(Collected data entries)

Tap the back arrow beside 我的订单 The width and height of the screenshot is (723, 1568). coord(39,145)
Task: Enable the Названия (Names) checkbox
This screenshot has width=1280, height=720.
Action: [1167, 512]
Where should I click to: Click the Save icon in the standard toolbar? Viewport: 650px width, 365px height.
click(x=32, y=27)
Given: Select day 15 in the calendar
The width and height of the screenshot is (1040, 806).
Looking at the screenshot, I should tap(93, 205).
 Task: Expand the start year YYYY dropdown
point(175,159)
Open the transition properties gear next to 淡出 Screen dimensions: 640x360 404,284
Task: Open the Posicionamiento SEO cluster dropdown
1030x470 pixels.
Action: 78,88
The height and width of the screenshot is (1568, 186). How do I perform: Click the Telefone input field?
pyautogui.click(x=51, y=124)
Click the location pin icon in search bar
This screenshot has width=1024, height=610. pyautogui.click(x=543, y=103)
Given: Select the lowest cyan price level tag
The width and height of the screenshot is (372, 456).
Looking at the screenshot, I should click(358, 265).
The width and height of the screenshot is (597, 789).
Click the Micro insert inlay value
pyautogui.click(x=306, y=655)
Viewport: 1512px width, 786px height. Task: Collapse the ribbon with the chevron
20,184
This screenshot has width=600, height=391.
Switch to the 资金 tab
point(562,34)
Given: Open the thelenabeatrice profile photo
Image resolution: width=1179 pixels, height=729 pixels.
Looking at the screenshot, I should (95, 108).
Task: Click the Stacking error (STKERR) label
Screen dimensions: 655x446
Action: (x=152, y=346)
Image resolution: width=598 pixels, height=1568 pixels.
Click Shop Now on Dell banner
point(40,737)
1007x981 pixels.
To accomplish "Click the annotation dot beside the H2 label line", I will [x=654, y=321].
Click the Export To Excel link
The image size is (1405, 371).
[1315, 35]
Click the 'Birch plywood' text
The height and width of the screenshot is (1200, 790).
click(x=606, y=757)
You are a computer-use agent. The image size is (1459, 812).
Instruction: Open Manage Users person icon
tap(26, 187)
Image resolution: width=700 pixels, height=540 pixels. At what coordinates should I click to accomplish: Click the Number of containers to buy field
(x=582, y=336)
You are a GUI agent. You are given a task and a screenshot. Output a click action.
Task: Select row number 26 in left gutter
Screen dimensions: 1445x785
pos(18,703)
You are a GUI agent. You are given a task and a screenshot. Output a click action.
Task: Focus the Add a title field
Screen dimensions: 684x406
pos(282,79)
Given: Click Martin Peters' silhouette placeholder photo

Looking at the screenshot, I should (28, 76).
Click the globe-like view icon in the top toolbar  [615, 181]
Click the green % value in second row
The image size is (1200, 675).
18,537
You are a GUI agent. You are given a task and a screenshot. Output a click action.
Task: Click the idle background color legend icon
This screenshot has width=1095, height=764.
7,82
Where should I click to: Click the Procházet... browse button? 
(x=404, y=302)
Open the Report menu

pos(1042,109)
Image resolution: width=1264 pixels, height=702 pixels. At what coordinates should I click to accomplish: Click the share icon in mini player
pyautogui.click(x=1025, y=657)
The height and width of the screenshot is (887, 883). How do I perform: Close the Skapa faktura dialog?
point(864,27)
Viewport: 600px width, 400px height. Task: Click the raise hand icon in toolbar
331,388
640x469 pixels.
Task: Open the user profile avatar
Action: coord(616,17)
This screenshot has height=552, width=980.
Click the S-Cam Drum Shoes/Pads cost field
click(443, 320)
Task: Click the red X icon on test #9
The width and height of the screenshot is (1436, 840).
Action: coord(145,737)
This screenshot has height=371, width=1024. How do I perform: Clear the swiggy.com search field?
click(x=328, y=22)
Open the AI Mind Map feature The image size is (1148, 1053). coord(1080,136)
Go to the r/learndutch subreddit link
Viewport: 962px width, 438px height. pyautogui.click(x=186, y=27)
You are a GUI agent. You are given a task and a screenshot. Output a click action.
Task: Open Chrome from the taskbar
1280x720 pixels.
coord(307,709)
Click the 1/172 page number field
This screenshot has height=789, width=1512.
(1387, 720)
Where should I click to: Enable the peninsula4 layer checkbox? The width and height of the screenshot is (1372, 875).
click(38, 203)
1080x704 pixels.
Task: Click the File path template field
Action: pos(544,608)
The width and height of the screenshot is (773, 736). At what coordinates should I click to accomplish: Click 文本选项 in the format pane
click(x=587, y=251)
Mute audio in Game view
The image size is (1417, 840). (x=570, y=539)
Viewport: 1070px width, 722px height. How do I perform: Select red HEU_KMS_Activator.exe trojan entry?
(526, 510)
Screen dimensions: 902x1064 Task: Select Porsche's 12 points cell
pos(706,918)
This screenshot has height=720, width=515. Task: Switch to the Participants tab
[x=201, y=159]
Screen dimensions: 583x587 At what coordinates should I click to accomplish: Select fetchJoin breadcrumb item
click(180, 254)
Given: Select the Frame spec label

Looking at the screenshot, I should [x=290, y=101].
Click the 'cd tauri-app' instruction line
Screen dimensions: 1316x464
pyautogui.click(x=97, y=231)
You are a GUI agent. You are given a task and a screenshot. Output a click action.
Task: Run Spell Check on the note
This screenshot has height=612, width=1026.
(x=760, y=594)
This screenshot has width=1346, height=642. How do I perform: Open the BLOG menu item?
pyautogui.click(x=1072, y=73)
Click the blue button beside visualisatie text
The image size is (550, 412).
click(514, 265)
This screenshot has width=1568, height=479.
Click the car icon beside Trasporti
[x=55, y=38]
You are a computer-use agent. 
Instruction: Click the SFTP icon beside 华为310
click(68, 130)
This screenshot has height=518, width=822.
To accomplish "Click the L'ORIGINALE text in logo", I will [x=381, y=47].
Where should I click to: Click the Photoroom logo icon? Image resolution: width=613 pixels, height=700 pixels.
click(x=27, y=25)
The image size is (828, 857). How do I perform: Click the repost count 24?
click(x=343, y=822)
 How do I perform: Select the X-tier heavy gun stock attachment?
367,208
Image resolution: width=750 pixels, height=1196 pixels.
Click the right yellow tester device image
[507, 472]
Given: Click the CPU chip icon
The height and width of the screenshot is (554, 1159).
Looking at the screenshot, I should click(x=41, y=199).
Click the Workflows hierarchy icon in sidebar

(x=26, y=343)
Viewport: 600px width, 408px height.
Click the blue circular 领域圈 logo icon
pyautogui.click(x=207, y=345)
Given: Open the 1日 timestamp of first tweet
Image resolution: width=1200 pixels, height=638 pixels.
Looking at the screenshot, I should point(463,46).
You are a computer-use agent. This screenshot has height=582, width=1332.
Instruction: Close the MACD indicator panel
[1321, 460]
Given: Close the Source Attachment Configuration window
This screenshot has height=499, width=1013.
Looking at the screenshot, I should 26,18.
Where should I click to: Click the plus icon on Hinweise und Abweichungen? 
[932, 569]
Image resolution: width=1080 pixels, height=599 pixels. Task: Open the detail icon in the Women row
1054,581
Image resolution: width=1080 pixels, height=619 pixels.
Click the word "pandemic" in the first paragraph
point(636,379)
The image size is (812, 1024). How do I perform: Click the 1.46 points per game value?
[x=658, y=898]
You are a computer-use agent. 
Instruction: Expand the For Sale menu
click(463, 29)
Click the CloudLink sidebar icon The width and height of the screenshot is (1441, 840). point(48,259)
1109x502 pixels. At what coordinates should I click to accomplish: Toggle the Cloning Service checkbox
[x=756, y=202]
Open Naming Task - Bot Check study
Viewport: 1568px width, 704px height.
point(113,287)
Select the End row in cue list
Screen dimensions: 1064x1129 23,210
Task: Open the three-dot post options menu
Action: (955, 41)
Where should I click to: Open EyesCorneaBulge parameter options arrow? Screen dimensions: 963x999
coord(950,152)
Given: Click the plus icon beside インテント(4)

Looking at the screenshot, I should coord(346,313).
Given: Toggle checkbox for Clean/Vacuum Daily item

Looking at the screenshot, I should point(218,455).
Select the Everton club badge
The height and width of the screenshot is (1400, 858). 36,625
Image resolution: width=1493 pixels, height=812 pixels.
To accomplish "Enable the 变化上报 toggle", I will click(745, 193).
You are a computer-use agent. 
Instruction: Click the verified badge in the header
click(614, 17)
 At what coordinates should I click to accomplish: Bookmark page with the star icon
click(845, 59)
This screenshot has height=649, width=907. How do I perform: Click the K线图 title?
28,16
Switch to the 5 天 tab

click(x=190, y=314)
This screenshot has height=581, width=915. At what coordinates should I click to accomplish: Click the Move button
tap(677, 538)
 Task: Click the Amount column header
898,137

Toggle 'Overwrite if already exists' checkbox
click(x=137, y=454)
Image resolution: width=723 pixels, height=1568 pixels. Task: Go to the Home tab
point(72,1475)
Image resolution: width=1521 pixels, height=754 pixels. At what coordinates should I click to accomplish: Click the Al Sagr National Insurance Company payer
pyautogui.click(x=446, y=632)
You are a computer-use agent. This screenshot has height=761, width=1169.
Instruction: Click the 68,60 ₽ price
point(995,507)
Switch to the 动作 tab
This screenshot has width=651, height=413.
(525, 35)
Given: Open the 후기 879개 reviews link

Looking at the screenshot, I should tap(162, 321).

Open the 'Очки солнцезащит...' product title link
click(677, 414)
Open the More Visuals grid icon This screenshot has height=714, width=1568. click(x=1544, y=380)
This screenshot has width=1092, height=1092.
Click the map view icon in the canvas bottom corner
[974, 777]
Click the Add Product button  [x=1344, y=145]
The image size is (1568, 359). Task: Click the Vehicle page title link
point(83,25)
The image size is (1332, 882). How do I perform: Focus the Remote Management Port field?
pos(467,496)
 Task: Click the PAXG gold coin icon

Problem to solve >>
Could you write out, exactly as they stand, only the lines above that begin at the line with "Task: Open Chrome from the taskbar" and stop after the line with "This screenshot has height=518, width=822."?

Response to this exercise >>
Task: Open Chrome from the taskbar
1280x720 pixels.
coord(307,709)
Click the 1/172 page number field
This screenshot has height=789, width=1512.
(1387, 720)
Where should I click to: Enable the peninsula4 layer checkbox? The width and height of the screenshot is (1372, 875).
click(38, 203)
1080x704 pixels.
Task: Click the File path template field
Action: pos(544,608)
The width and height of the screenshot is (773, 736). At what coordinates should I click to accomplish: Click 文本选项 in the format pane
click(x=587, y=251)
Mute audio in Game view
The image size is (1417, 840). (x=570, y=539)
Viewport: 1070px width, 722px height. How do I perform: Select red HEU_KMS_Activator.exe trojan entry?
(526, 510)
Screen dimensions: 902x1064 Task: Select Porsche's 12 points cell
pos(706,918)
This screenshot has height=720, width=515. Task: Switch to the Participants tab
[x=201, y=159]
Screen dimensions: 583x587 At what coordinates should I click to accomplish: Select fetchJoin breadcrumb item
click(180, 254)
Given: Select the Frame spec label

Looking at the screenshot, I should [x=290, y=101].
Click the 'cd tauri-app' instruction line
Screen dimensions: 1316x464
pyautogui.click(x=97, y=231)
You are a GUI agent. You are given a task and a screenshot. Output a click action.
Task: Run Spell Check on the note
This screenshot has height=612, width=1026.
(x=760, y=594)
This screenshot has width=1346, height=642. How do I perform: Open the BLOG menu item?
pyautogui.click(x=1072, y=73)
Click the blue button beside visualisatie text
The image size is (550, 412).
click(514, 265)
This screenshot has width=1568, height=479.
Click the car icon beside Trasporti
[x=55, y=38]
You are a computer-use agent. 
Instruction: Click the SFTP icon beside 华为310
click(68, 130)
This screenshot has height=518, width=822.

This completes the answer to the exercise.